The over-reliance on the Dublin region must be counterbalanced by greater infrastructural investment in the country’s other regions, a major national conference was told in Cork on Thursday last. Addressing the Project Management Institute’s (PMI) national conference in Cork (the first time the body has held its conference outside of Dublin), its Irish Chapter President Pat Lucey stated: “Decentralisation delivers advantages across all sectors, from government departments to multi-nationals. Chronic under-investment in regional infrastructure is placing our economy, and future projects, at risk. There is huge opportunity for economic growth in Ireland over the next 20 years. However, over-reliance on the Dublin region is jeopardising this growth as it struggles to meet demand.”
While Ireland should be the default location for companies seeking to relocate from the UK into an EU country, Mr Lucey said that the disproportionate focus on Dublin has reduced Ireland’s competitiveness. “With the capital feeling the worst effects of the housing crisis – rents there are 8.8 per cent higher than just a year ago, this is negatively impacting desired international investment.”
He added: “Joined-up thinking, or good project management is required to ensure the regional investment promises made in Project Ireland 2040 are actioned to make each of our regional cities a viable option for business.” The conference, themed ‘From Idea To Reality’, was told that rural broadband, and high-speed road and rail links between all our cities, were vital, region-boosting projects that had to be implemented.
According to the National Development Plan (2018-2027): “The funding priority for the inter-urban rail network is to protect the investment already made in our national railway system by funding maintenance and safety projects needed to maintain safety and service levels in railway operations. This requires a significant level of spending directed toward maintenance and rehabilitation expenditure to prevent further degradation of the existing capital stock in order to regain and maintain at a steady rate.”
Thomastown-based rail campaigner Canice Hogan, who contacted The Munster Express on Wednesday last, said “just a little bit of imagination” is required to put regional rail routes, such as Waterford to Limerick, into more commuter-heavy use.

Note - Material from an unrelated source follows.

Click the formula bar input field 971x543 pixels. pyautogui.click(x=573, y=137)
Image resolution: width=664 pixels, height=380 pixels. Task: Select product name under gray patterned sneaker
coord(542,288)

“Imagine a train running from Clonmel to Waterford, stopping at Carrick-on-Suir, four times a day? It’d take 45 minutes travelling in either direction. You’d take a lot of cars off the road and that’s a nettle we’re going to have to grasp sooner rather than later. This route is grossly under-used at the moment, and has been for years. Imagine what might be possible if it was marketed properly? It’s surely worth having a look at.”